I wrote it primarily for my own benefit as it has struck me how the historical presentation and analysis of the trials has scarcely changed since Balleine writing on the subject in 1939 (Jersey) and Carey-Curtis in 1937 (Guernsey). Look at any modern book, including Balleine's History of Jersey - the latest revision - and what you will get, in terms of interpreting the Witch Trials, is still the same as Balleine's original work.
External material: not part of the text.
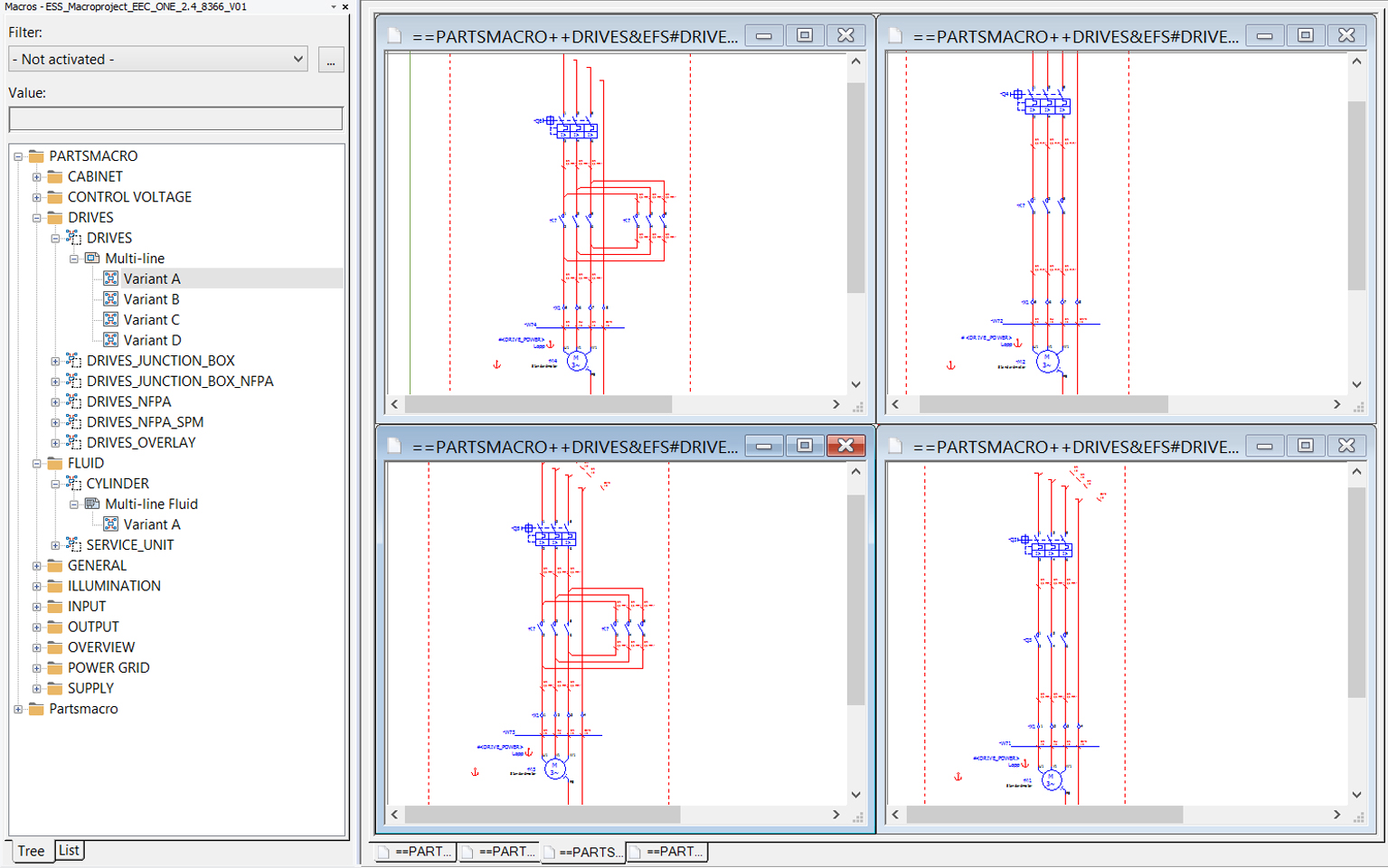Collapse the DRIVES folder node
The height and width of the screenshot is (868, 1388).
pyautogui.click(x=38, y=217)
Yet the assumptions he made draw largely on the work of Margaret Murray, and the field of witch trial studies, which I have been following for many years, has moved on considerably, with a vastly greater range of documents studied, and a greater awareness of narrative framing in questions posed by inquisitors and how these were reported, as well as the cultural and geographical factors involved.

None of the later Jersey and Guernsey studies seem to have read anything of the work of Alan Macfarlane, Brian Levack, Ronald Hutton, Lyndal Roper or Owen Davies, or other modern writers, but just largely rehash Balleine. Even Neopagan writers on the subject such as Isaac Bonewits have given up on the Murray thesis of an underground conspiracy of "the old religion".

A warning - if you want conspiracy theories, pagan rites, spells and enchantments, this is not the book for you. Instead it is an attempt to look at Balleine and others interpretation of the trials, and to see how they slant the evidence, and what other possibilities are possible, taking in the vast amount of modern research across Europe.

Paperback book £6.20
Downloadable book: £5.00
Contents
Overview
Witch Trials in Jersey
Witch Trials in Guernsey
An Aside on Confessions
Two Modern Writers
Jersey Folk Lore
Laws on Witchcraft in Jersey
The Legal Position Today
A Modern Neopagan Perspective
Witchcraft and the Evil Eye in Guernsey
Conclusions
Select Bibliography
Appendix 1: Sample Confessions of Witches Under Torture
Appendix 2:Witchcraft Trials in Guernsey - A List
Appendix 3:Witchcraft Trials in Jersey - A List

2 comments:

Anonymous said...

I don't think I ever fully accepted the Murrayite theory of a European-wide underground conspiracy of Pagan witches, except when using it for songwriting.

I was the first Neopagan writer to denounce the theory back in 1973. So it's not quite precise to say I've "given up" on the theory. You can see my book Bonewits’s Essential Guide to Witchcraft and Wicca for details.

TonyTheProf said...

I have that one and the Druid one two. Both excellent scholarship. I particularly liked your argument from the "underground" Jews in Spain in the Middle Ages, which was a really strong analogy and I'd not come across it elsewher.